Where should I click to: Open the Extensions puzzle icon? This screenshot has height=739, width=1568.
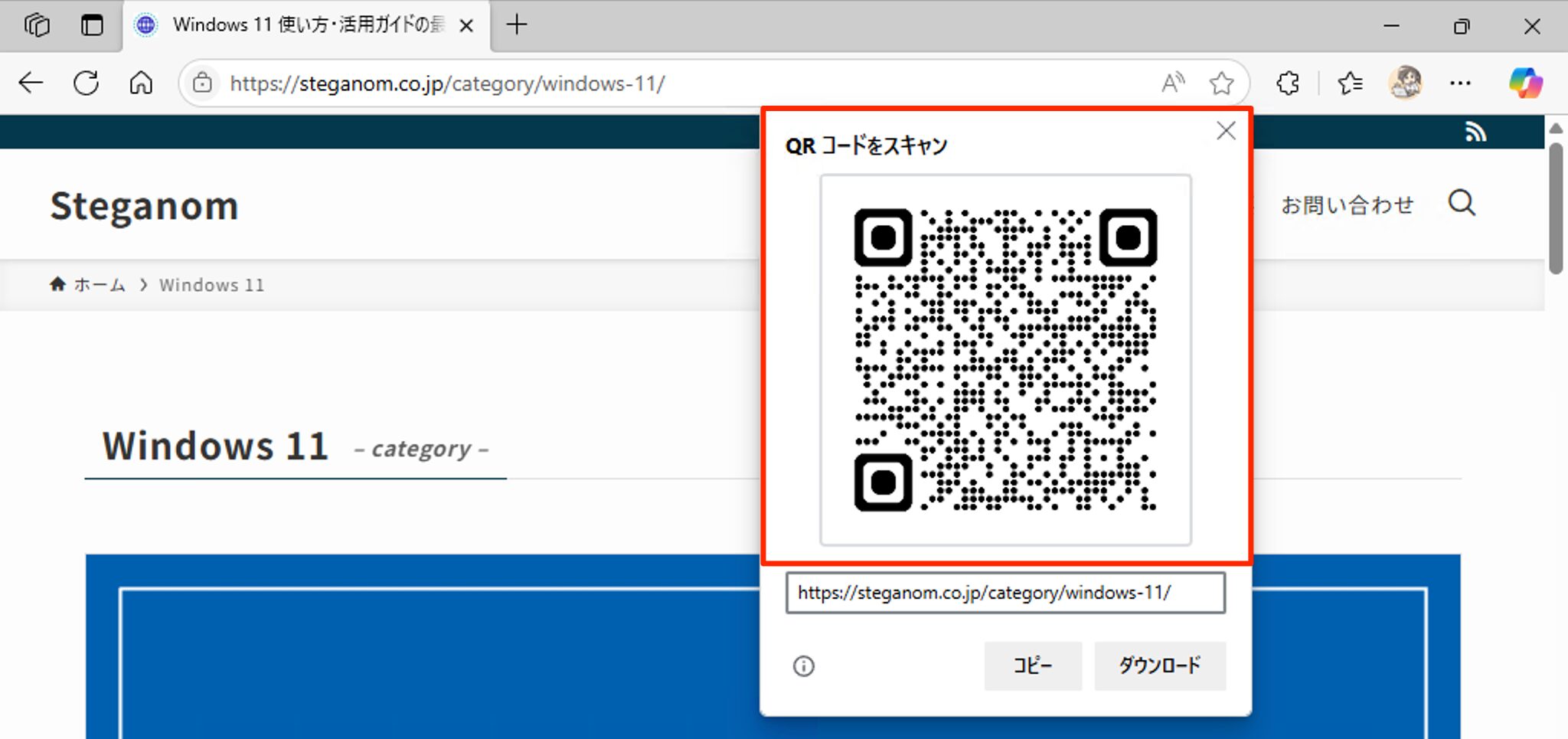pos(1288,83)
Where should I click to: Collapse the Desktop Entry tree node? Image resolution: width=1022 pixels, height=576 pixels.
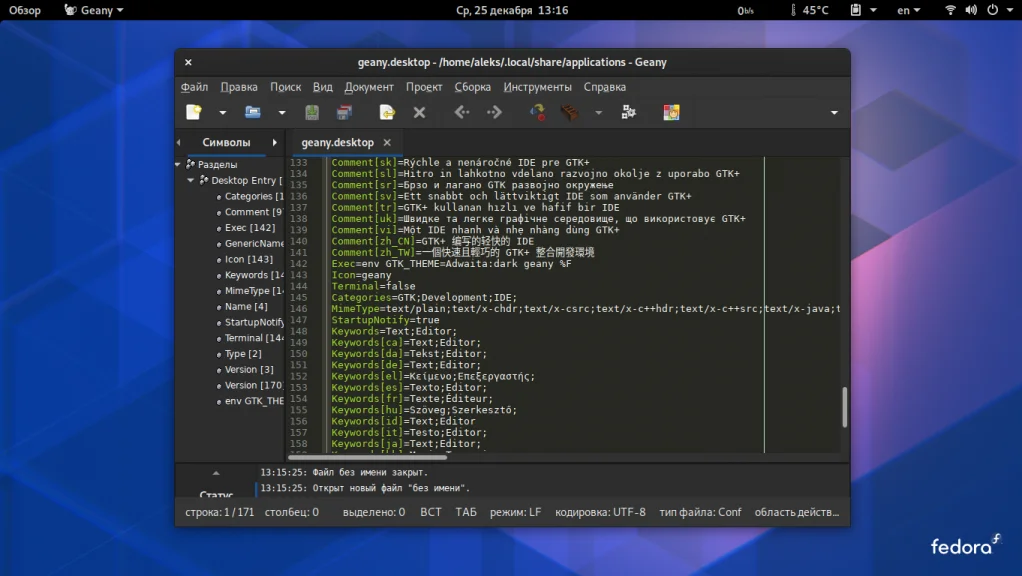191,181
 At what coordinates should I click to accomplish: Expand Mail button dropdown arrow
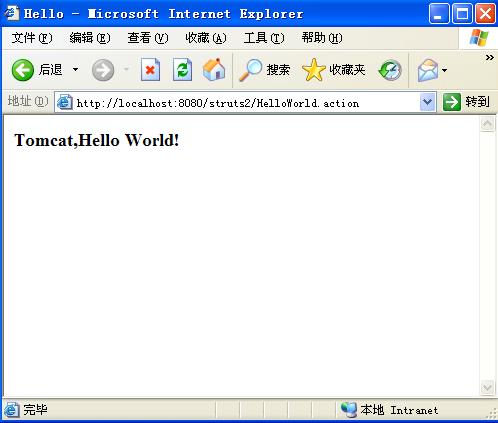[x=444, y=70]
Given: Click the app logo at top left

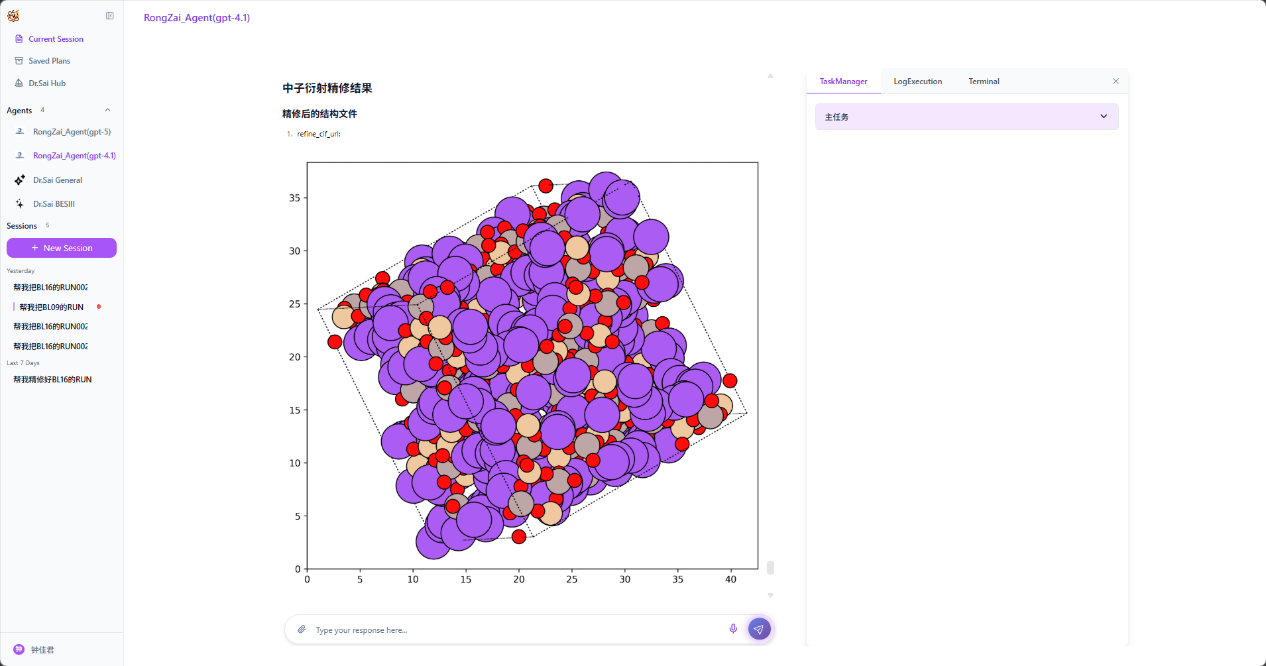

**Your task**
Output all of the entries verbatim, leaving out any images.

**Answer for this exercise**
Where should I click to: Open the Extensions puzzle icon? This screenshot has height=739, width=1568.
pos(1288,83)
Where should I click to: Collapse the Desktop Entry tree node? Image resolution: width=1022 pixels, height=576 pixels.
191,181
 At what coordinates should I click to accomplish: Expand Mail button dropdown arrow
[x=444, y=70]
Given: Click the app logo at top left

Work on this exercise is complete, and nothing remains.